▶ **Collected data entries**
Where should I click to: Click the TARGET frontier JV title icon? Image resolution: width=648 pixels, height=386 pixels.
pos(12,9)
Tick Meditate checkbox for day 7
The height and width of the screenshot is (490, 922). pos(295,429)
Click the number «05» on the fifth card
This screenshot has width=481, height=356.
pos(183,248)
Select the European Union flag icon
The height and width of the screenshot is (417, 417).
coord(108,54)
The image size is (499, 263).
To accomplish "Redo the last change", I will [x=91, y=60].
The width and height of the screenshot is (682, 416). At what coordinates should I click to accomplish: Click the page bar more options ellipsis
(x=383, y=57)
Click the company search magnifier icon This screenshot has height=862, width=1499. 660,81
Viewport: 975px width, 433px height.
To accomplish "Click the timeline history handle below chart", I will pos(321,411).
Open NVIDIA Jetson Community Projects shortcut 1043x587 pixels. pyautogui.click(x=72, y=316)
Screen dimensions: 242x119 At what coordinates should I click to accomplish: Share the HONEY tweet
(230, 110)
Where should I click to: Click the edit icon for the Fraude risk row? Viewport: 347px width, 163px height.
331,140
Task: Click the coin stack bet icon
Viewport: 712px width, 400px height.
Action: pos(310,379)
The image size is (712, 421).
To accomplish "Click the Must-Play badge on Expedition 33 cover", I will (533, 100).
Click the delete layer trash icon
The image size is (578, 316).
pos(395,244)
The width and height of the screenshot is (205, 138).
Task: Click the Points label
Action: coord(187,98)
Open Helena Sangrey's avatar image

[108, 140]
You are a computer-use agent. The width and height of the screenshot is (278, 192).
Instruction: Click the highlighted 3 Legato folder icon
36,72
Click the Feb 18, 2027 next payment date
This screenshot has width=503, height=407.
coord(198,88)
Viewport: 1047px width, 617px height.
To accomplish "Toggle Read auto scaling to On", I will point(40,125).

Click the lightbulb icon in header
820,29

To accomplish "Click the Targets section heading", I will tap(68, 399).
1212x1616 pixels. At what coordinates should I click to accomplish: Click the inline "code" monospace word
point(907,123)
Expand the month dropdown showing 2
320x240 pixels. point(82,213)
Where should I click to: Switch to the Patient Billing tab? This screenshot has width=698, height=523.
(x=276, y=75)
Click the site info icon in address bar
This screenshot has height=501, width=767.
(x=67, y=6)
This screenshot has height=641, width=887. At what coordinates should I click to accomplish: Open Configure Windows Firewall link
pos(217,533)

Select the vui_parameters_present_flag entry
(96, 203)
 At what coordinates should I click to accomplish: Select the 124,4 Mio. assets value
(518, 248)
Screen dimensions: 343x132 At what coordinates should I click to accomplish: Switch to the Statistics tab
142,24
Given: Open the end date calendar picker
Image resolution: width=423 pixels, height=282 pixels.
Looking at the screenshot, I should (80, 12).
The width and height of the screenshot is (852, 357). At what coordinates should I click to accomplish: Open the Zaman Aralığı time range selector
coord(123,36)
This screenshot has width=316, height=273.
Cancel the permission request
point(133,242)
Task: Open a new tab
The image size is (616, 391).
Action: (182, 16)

▶ **Task item**
Set down the preceding data verbatim. Every line belongs in the copy.

▶ **Answer to this exercise**
Where should I click to: Click the TARGET frontier JV title icon? Image resolution: width=648 pixels, height=386 pixels.
pos(12,9)
Tick Meditate checkbox for day 7
The height and width of the screenshot is (490, 922). pos(295,429)
Click the number «05» on the fifth card
This screenshot has width=481, height=356.
pos(183,248)
Select the European Union flag icon
The height and width of the screenshot is (417, 417).
coord(108,54)
The image size is (499, 263).
To accomplish "Redo the last change", I will [x=91, y=60].
The width and height of the screenshot is (682, 416). At what coordinates should I click to accomplish: Click the page bar more options ellipsis
(x=383, y=57)
Click the company search magnifier icon This screenshot has height=862, width=1499. 660,81
Viewport: 975px width, 433px height.
To accomplish "Click the timeline history handle below chart", I will pos(321,411).
Open NVIDIA Jetson Community Projects shortcut 1043x587 pixels. pyautogui.click(x=72, y=316)
Screen dimensions: 242x119 At what coordinates should I click to accomplish: Share the HONEY tweet
(230, 110)
Where should I click to: Click the edit icon for the Fraude risk row? Viewport: 347px width, 163px height.
331,140
Task: Click the coin stack bet icon
Viewport: 712px width, 400px height.
Action: pos(310,379)
The image size is (712, 421).
To accomplish "Click the Must-Play badge on Expedition 33 cover", I will (533, 100).
Click the delete layer trash icon
The image size is (578, 316).
pos(395,244)
The width and height of the screenshot is (205, 138).
Task: Click the Points label
Action: coord(187,98)
Open Helena Sangrey's avatar image

[108, 140]
You are a computer-use agent. The width and height of the screenshot is (278, 192).
Instruction: Click the highlighted 3 Legato folder icon
36,72
Click the Feb 18, 2027 next payment date
This screenshot has width=503, height=407.
coord(198,88)
Viewport: 1047px width, 617px height.
To accomplish "Toggle Read auto scaling to On", I will point(40,125).

Click the lightbulb icon in header
820,29

To accomplish "Click the Targets section heading", I will tap(68, 399).
1212x1616 pixels. At what coordinates should I click to accomplish: Click the inline "code" monospace word
point(907,123)
Expand the month dropdown showing 2
320x240 pixels. point(82,213)
Where should I click to: Switch to the Patient Billing tab? This screenshot has width=698, height=523.
(x=276, y=75)
Click the site info icon in address bar
This screenshot has height=501, width=767.
(x=67, y=6)
This screenshot has height=641, width=887. At what coordinates should I click to accomplish: Open Configure Windows Firewall link
pos(217,533)

Select the vui_parameters_present_flag entry
(96, 203)
 At what coordinates should I click to accomplish: Select the 124,4 Mio. assets value
(518, 248)
Screen dimensions: 343x132 At what coordinates should I click to accomplish: Switch to the Statistics tab
142,24
Given: Open the end date calendar picker
Image resolution: width=423 pixels, height=282 pixels.
Looking at the screenshot, I should (80, 12).
The width and height of the screenshot is (852, 357). At what coordinates should I click to accomplish: Open the Zaman Aralığı time range selector
coord(123,36)
This screenshot has width=316, height=273.
Cancel the permission request
point(133,242)
Task: Open a new tab
The image size is (616, 391).
Action: (182, 16)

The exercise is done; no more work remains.